++++ Record list ++++

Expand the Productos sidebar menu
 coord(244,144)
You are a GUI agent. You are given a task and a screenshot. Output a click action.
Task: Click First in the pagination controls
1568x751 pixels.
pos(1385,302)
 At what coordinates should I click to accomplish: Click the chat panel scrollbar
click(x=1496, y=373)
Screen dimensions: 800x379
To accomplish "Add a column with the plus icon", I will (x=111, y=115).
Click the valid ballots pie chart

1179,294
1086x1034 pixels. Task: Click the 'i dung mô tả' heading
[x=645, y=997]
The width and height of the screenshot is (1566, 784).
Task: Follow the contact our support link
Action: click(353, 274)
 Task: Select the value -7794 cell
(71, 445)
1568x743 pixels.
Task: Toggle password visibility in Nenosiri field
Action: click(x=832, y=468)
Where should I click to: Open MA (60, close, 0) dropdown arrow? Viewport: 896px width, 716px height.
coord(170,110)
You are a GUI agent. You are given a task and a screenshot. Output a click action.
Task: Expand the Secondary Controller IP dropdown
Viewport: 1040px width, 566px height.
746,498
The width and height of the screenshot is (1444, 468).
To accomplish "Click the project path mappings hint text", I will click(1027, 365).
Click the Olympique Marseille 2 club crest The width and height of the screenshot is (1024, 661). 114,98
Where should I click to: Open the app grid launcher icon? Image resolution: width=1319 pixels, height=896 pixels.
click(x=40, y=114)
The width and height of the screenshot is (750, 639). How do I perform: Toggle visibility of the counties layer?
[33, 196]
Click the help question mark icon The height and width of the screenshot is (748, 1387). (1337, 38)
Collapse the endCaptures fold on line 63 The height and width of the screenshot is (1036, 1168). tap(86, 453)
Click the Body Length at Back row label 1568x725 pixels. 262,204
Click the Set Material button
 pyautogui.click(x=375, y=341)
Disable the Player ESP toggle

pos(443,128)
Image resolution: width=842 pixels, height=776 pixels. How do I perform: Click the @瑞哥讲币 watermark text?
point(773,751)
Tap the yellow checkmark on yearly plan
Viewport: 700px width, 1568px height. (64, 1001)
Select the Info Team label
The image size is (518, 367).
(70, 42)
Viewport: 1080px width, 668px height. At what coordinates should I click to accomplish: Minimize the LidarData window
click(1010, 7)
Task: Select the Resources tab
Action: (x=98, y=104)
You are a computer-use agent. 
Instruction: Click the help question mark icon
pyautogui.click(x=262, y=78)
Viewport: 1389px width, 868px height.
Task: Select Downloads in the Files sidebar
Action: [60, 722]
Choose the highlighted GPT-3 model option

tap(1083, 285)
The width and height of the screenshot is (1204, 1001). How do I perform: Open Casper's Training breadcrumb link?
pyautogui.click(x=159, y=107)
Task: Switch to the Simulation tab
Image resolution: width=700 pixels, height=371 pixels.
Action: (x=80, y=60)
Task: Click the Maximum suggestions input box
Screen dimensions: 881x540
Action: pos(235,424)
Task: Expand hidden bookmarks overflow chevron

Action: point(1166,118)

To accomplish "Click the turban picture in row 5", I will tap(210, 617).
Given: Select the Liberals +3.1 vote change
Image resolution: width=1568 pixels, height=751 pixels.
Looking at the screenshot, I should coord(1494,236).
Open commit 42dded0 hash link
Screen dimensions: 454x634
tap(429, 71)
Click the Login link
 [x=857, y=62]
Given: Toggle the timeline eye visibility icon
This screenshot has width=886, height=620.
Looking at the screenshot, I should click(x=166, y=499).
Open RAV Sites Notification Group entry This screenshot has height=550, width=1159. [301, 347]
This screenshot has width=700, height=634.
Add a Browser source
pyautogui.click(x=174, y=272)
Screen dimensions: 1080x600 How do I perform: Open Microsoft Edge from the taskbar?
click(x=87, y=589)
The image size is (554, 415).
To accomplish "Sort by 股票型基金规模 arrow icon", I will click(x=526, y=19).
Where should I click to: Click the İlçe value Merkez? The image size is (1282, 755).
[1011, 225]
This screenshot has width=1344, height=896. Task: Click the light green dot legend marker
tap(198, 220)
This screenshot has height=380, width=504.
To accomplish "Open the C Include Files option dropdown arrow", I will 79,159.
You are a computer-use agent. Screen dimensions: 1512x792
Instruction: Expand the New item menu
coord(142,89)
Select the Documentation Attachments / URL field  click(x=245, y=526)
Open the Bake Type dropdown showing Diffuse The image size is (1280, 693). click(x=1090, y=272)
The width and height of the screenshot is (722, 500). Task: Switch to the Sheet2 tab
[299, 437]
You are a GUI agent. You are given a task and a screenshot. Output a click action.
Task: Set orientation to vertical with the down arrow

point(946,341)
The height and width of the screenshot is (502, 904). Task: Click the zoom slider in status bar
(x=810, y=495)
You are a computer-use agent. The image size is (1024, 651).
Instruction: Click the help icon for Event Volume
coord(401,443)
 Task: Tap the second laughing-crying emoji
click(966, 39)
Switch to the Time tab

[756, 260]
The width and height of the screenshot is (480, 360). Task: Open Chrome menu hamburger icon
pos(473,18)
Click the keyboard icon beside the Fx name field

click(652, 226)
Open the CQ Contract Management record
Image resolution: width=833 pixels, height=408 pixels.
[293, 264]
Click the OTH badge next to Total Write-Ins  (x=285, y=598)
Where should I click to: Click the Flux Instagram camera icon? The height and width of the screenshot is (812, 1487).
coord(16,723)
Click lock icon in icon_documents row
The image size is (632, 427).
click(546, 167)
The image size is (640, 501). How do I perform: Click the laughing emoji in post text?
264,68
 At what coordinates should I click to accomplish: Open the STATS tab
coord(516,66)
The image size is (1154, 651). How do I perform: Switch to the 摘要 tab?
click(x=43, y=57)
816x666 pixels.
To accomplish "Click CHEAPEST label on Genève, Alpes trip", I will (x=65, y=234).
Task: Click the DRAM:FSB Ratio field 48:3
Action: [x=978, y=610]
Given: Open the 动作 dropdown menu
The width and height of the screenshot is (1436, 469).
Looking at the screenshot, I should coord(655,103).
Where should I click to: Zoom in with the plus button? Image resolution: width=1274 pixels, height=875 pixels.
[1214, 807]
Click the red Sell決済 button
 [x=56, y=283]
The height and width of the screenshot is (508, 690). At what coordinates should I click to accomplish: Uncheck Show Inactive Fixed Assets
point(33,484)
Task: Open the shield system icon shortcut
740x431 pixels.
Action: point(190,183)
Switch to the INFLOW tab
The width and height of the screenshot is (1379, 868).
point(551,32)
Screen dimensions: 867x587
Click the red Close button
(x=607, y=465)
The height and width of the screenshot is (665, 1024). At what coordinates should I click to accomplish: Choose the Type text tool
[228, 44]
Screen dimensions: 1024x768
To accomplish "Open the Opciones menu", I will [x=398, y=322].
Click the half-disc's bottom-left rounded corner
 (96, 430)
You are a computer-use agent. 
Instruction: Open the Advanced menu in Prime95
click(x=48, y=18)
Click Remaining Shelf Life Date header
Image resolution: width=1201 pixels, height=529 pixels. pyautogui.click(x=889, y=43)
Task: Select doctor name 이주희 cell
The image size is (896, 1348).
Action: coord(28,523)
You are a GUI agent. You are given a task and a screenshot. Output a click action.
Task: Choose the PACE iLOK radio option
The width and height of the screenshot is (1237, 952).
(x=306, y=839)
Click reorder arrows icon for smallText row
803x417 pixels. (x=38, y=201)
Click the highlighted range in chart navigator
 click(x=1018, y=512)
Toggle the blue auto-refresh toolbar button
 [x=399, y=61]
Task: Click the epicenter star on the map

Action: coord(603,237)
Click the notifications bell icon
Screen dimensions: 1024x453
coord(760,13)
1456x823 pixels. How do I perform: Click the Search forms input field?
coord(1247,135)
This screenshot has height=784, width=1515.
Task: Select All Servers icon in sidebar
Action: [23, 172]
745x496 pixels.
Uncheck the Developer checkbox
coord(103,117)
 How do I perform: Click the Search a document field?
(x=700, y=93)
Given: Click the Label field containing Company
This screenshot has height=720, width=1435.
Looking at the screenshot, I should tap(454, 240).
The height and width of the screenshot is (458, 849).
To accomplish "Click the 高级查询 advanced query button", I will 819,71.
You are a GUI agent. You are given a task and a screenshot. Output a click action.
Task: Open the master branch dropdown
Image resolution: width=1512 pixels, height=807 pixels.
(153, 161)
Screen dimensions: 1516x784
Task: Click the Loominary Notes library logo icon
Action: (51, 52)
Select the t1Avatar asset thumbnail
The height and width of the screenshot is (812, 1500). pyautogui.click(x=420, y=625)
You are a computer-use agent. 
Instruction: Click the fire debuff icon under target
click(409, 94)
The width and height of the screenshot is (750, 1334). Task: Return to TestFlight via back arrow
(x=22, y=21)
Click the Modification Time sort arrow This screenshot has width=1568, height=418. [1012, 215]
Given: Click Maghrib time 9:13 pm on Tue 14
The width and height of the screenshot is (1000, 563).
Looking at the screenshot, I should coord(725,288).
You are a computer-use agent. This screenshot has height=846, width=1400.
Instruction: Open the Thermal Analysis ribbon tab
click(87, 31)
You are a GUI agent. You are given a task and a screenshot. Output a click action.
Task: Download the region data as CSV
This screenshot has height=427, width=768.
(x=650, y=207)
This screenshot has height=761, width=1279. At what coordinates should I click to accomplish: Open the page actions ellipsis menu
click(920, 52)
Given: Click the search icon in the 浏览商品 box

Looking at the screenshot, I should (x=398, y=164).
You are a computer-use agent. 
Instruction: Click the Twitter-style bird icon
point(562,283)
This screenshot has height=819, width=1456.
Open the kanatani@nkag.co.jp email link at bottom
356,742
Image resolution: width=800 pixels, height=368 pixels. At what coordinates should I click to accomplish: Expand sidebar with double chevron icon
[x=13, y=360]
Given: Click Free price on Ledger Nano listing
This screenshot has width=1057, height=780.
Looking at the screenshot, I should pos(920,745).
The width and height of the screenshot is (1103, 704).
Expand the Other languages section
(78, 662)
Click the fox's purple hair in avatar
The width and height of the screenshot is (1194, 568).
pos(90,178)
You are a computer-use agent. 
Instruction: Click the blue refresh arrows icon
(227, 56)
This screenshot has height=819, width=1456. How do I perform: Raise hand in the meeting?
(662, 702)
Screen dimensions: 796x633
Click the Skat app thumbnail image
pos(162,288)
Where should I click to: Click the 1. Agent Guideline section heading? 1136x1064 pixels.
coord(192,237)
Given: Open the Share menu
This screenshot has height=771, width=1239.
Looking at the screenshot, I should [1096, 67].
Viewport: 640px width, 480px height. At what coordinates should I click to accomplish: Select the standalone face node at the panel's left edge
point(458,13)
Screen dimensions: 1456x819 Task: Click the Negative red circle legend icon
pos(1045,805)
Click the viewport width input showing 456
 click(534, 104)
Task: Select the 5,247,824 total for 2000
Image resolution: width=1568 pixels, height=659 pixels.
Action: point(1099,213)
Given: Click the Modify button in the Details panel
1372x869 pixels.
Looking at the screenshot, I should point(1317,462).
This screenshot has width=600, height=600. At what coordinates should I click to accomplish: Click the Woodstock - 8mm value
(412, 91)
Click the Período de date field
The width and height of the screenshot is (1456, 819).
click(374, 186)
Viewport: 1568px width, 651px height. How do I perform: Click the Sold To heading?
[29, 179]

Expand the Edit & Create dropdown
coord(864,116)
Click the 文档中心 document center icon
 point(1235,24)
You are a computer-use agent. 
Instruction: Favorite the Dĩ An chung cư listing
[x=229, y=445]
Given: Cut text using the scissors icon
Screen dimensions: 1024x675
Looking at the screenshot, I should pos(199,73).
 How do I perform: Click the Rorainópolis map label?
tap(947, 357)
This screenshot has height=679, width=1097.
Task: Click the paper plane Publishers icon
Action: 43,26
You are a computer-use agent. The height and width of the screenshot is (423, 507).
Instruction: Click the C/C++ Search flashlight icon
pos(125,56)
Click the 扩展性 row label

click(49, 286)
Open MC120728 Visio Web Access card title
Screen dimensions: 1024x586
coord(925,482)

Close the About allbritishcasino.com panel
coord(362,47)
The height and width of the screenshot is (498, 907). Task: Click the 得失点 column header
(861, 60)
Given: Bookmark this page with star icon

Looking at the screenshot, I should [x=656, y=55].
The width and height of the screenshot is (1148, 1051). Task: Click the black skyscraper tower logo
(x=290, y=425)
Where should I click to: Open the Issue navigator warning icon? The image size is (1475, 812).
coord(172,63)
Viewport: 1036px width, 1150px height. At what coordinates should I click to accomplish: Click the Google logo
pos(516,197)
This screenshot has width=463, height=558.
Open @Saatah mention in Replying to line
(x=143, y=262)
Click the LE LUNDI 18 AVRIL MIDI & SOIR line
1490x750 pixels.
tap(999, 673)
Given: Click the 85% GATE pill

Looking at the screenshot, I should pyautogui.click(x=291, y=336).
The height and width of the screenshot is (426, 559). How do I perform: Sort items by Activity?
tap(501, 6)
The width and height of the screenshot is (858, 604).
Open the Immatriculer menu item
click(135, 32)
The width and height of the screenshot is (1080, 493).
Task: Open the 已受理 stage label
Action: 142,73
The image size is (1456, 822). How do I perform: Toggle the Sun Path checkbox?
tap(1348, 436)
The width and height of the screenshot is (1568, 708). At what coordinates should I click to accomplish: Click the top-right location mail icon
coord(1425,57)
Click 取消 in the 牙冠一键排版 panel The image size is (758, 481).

++++

◆ **Goal**: Please reproduce the records from the line with "Task: Select the value -7794 cell" up to and including the line with "coord(170,110)", changing nothing.

◆ **Written response**:
 Task: Select the value -7794 cell
(71, 445)
1568x743 pixels.
Task: Toggle password visibility in Nenosiri field
Action: click(x=832, y=468)
Where should I click to: Open MA (60, close, 0) dropdown arrow? Viewport: 896px width, 716px height.
coord(170,110)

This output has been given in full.